Sorting normally implies moving the most similar items together into a simple incremental pattern, "antisorting" suggests the opposite here - moving items out of a simple pattern ensuring the most similar items are not placed close to each other.
Functions antisort and aindex are designed for this:
antisort(inarray, ..opts)'super-shuffles' arrays out of order.aindex(array or length, ..opts)returns an 'antisorted' index for accessing arrays out of order.
The functions can re-arrange arrays by their elements initial indices or by elements numeric values such as song quality ratings, ages or sizes. The output will be quite randomly shuffled or indexed except items of similar value (or initial position) will not be located next to each other after the antisort. The algorithm used is basically a random shuffle followed by fuzzy checking and swapping values until all are clear.
The minimum distance ensured between consecutive values is generated automatically and works out as approximately 9% of the total range. Half the 'immediate-neighbour' distance is also ensured between '2-doors-away' neighbours.

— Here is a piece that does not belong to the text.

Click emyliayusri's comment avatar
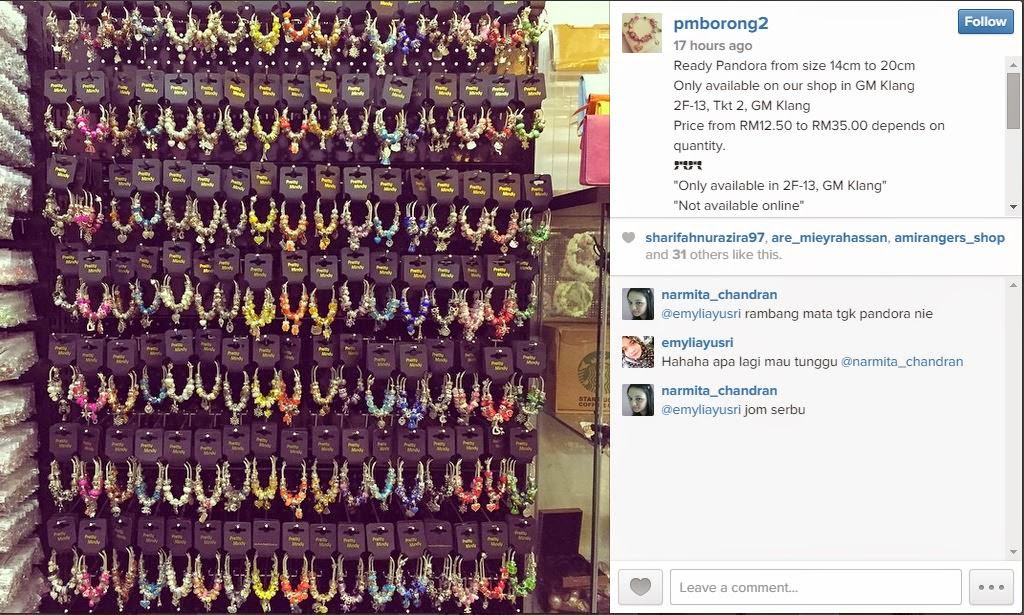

For an antisort of a simple list running 0 to 100 eg antiList=pot.aindex(100), the auto-minimum-separation between consecutive elements will be 8 or 9, and min-separation between '2-away' elements will be 4 or 5. The minimum separation drops when the input values are less diverse (or smaller).
For diverse values the functions do not take much longer than a standard shuffle, to antisort a few million awkward values takes a second or two and will time-out if data is not diverse enough to be separated by its fuzzy process.
antisort([1,1,1,1,2,2,2,2]) //returns [1,2,1,2,1,2,1,2] or [2,1,2,1...]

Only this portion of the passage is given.